Consider an example. Let's say that Joe has made a bunch of changes in $/branch and we want to apply those changes to $/trunk. At some point in the past, $/branch and $/trunk were the same, but they have since diverged. Joe has been making changes to $/branch while the rest of the team has continued making changes to $/trunk. Now it is time to bring Joe back into the team. We want to take all the changes Joe made to $/branch, no matter what those changes were, and we want to apply those changes to $/trunk, no matter what changes have been to $/trunk during Joe's exile.

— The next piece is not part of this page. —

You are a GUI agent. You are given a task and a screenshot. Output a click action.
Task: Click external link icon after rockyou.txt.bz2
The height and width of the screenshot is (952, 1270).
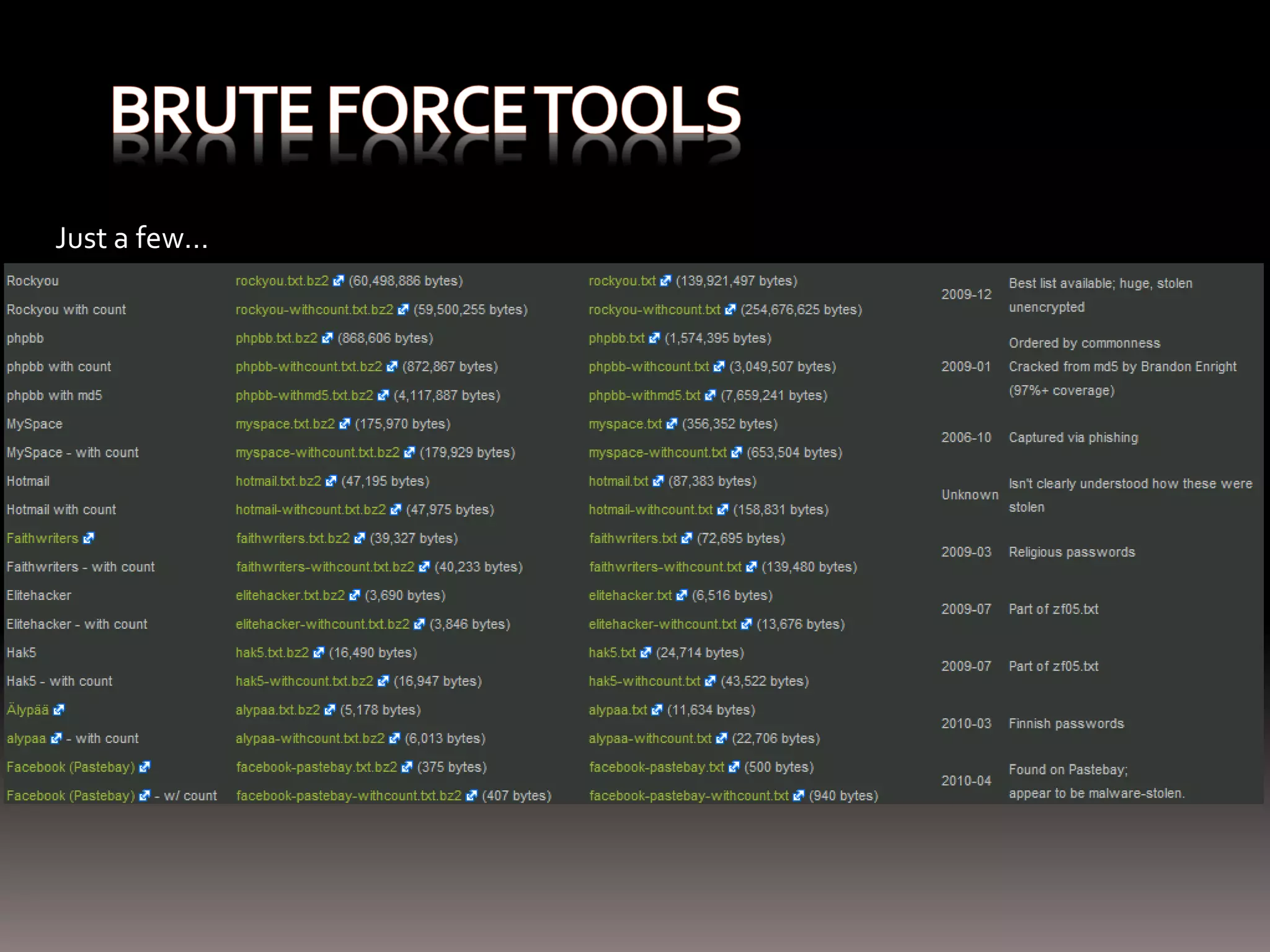[338, 281]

The central question about merge branches is the matter of how much help the source control tool can provide. Let's imagine that our SCM tool provided us with a slider control:
If we drag this slider all the way to the left, the source control tool does all the work, requiring no help at all from Joe. Speaking as a source control vendor, this is the ideal scenario that we strive for. Most of us don't make it. However, here at SourceGear we made the decision to build our source control product on the .NET Framework, which luckily has full support for the kind of technology needed to implement this. The code snippet below was pasted from our implementation of the Merge Branches feature in Vault:
public void MergeBranches(Folder origin, Folder target)

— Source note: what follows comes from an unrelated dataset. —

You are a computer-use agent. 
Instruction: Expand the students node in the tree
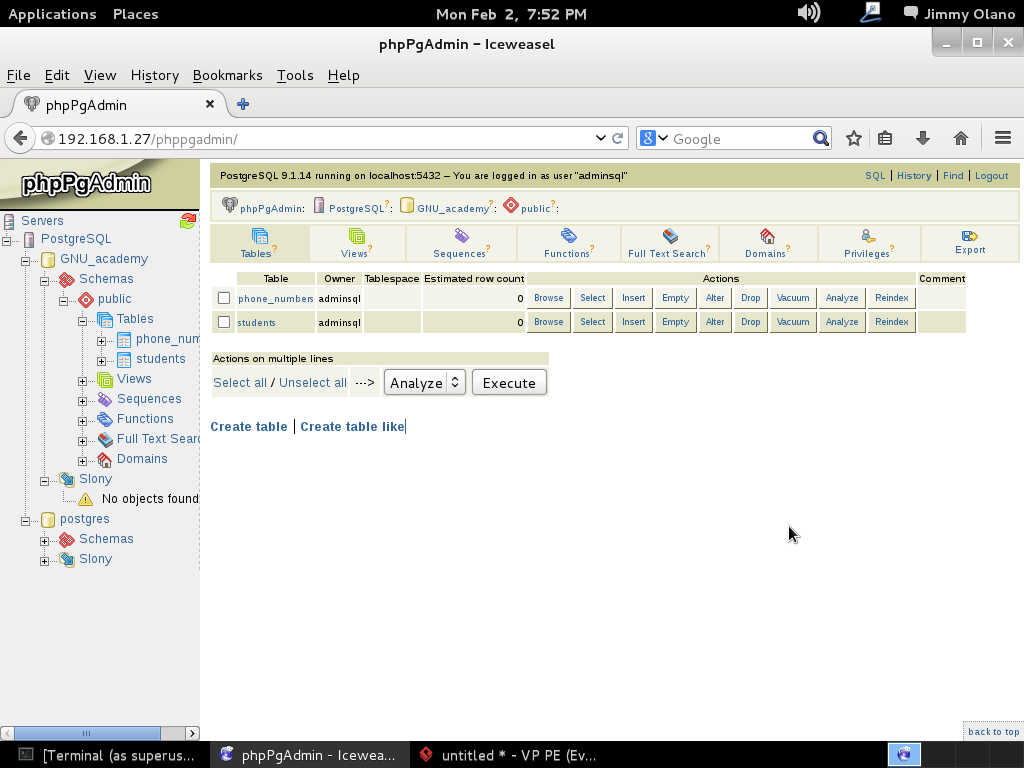pos(101,360)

ArrayList changes = GetSelectedChanges(origin);
DeveloperIntention di = System.Magic.FigureOutWhatDeveloperWasTryingToDo(changes);
Boy do I feel sorry for all those other source control vendors trying to implement Merge Branches without the DeveloperIntention class! And to think that so many people believe the .NET Framework is too large. Sheesh!
Best Practice: Take responsibility for the merge.
Successfully using the branching and merging features of your source control tool is first a matter of attitude on the part of the developer. No matter how much help the source control tool provides, it is not as smart as you are. You are responsible for doing the merge. Think of the tool as a tool, not as a consultant.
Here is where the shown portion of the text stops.